* _What you have to do_: Would you restate every entry below word for word? Leave out the pictures.

--------

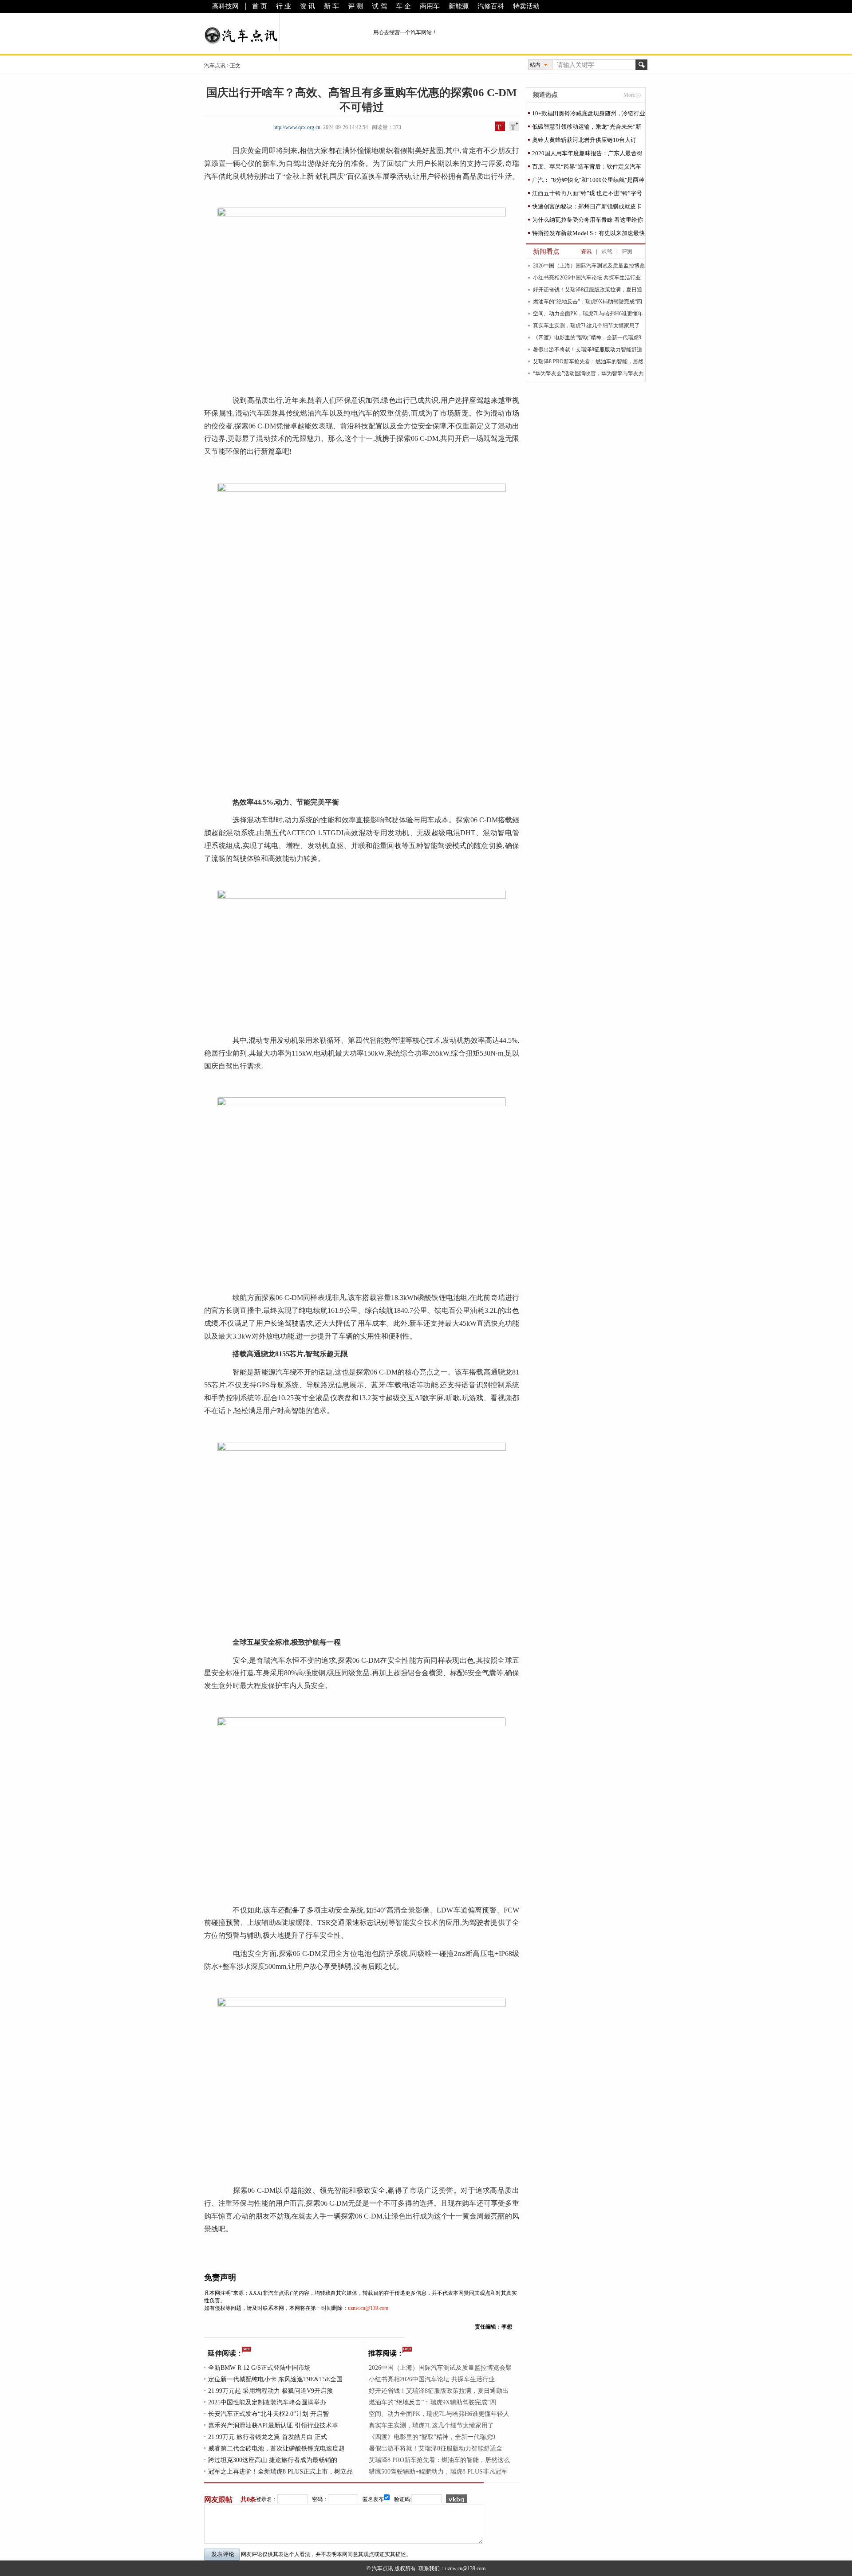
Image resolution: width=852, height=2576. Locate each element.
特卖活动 (526, 6)
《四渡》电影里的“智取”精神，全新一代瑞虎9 (432, 2437)
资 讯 (307, 6)
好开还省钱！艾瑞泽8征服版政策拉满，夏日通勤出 (439, 2391)
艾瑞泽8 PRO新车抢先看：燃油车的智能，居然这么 (439, 2460)
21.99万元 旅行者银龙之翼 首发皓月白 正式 (267, 2437)
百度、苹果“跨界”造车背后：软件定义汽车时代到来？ (586, 168)
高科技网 (225, 6)
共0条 (248, 2499)
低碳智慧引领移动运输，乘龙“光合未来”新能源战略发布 (586, 128)
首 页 (259, 6)
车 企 (403, 6)
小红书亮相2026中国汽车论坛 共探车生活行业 (432, 2379)
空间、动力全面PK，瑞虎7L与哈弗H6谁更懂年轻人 (439, 2414)
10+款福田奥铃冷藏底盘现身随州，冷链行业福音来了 (588, 115)
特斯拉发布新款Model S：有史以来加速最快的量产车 (588, 235)
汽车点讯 (214, 66)
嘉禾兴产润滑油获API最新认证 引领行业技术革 (273, 2425)
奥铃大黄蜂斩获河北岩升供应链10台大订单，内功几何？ (584, 142)
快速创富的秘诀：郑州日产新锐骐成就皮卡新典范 (587, 208)
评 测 (355, 6)
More (629, 95)
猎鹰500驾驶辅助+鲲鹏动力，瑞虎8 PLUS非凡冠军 (438, 2471)
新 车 (331, 6)
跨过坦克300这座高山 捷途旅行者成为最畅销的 (272, 2460)
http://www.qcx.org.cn (296, 127)
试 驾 (379, 6)
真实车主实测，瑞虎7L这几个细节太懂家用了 (431, 2425)
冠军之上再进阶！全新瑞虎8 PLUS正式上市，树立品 (280, 2471)
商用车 (430, 6)
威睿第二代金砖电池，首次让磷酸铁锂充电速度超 (276, 2448)
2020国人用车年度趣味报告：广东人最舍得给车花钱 (587, 155)
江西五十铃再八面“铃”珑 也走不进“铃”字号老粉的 (587, 195)
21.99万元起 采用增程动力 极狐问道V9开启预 (270, 2391)
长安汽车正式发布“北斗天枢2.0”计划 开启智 (268, 2414)
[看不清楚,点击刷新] (456, 2498)
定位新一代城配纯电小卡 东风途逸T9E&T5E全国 (275, 2379)
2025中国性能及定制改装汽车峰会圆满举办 (267, 2402)
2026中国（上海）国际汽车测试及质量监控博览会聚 (440, 2367)
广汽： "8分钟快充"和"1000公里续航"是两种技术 (588, 182)
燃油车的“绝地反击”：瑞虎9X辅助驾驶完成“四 (432, 2402)
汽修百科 (490, 6)
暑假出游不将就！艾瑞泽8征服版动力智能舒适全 (435, 2448)
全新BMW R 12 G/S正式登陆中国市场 (259, 2367)
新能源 (459, 6)
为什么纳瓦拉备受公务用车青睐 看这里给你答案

--------

* _Exercise answer_:
Image resolution: width=852, height=2576. Locate each element.
特卖活动 (526, 6)
《四渡》电影里的“智取”精神，全新一代瑞虎9 (432, 2437)
资 讯 (307, 6)
好开还省钱！艾瑞泽8征服版政策拉满，夏日通勤出 (439, 2391)
艾瑞泽8 PRO新车抢先看：燃油车的智能，居然这么 (439, 2460)
21.99万元 旅行者银龙之翼 首发皓月白 正式 (267, 2437)
百度、苹果“跨界”造车背后：软件定义汽车时代到来？ (586, 168)
高科技网 (225, 6)
共0条 (248, 2499)
低碳智慧引领移动运输，乘龙“光合未来”新能源战略发布 (586, 128)
首 页 (259, 6)
车 企 (403, 6)
小红书亮相2026中国汽车论坛 共探车生活行业 (432, 2379)
空间、动力全面PK，瑞虎7L与哈弗H6谁更懂年轻人 (439, 2414)
10+款福田奥铃冷藏底盘现身随州，冷链行业福音来了 (588, 115)
特斯拉发布新款Model S：有史以来加速最快的量产车 (588, 235)
汽车点讯 (214, 66)
嘉禾兴产润滑油获API最新认证 引领行业技术革 (273, 2425)
奥铃大黄蜂斩获河北岩升供应链10台大订单，内功几何？ (584, 142)
快速创富的秘诀：郑州日产新锐骐成就皮卡新典范 (587, 208)
评 测 (355, 6)
More (629, 95)
猎鹰500驾驶辅助+鲲鹏动力，瑞虎8 PLUS非凡冠军 (438, 2471)
新 车 (331, 6)
跨过坦克300这座高山 捷途旅行者成为最畅销的 (272, 2460)
http://www.qcx.org.cn (296, 127)
试 驾 (379, 6)
真实车主实测，瑞虎7L这几个细节太懂家用了 (431, 2425)
冠军之上再进阶！全新瑞虎8 PLUS正式上市，树立品 (280, 2471)
商用车 (430, 6)
威睿第二代金砖电池，首次让磷酸铁锂充电速度超 (276, 2448)
2020国人用车年度趣味报告：广东人最舍得给车花钱 (587, 155)
江西五十铃再八面“铃”珑 也走不进“铃”字号老粉的 (587, 195)
21.99万元起 采用增程动力 极狐问道V9开启预 (270, 2391)
长安汽车正式发布“北斗天枢2.0”计划 开启智 (268, 2414)
[看不清楚,点击刷新] (456, 2498)
定位新一代城配纯电小卡 东风途逸T9E&T5E全国 (275, 2379)
2025中国性能及定制改装汽车峰会圆满举办 (267, 2402)
2026中国（上海）国际汽车测试及质量监控博览会聚 (440, 2367)
广汽： "8分钟快充"和"1000公里续航"是两种技术 (588, 182)
燃油车的“绝地反击”：瑞虎9X辅助驾驶完成“四 (432, 2402)
汽修百科 (490, 6)
暑假出游不将就！艾瑞泽8征服版动力智能舒适全 (435, 2448)
全新BMW R 12 G/S正式登陆中国市场 (259, 2367)
新能源 (459, 6)
为什么纳瓦拉备受公务用车青睐 看这里给你答案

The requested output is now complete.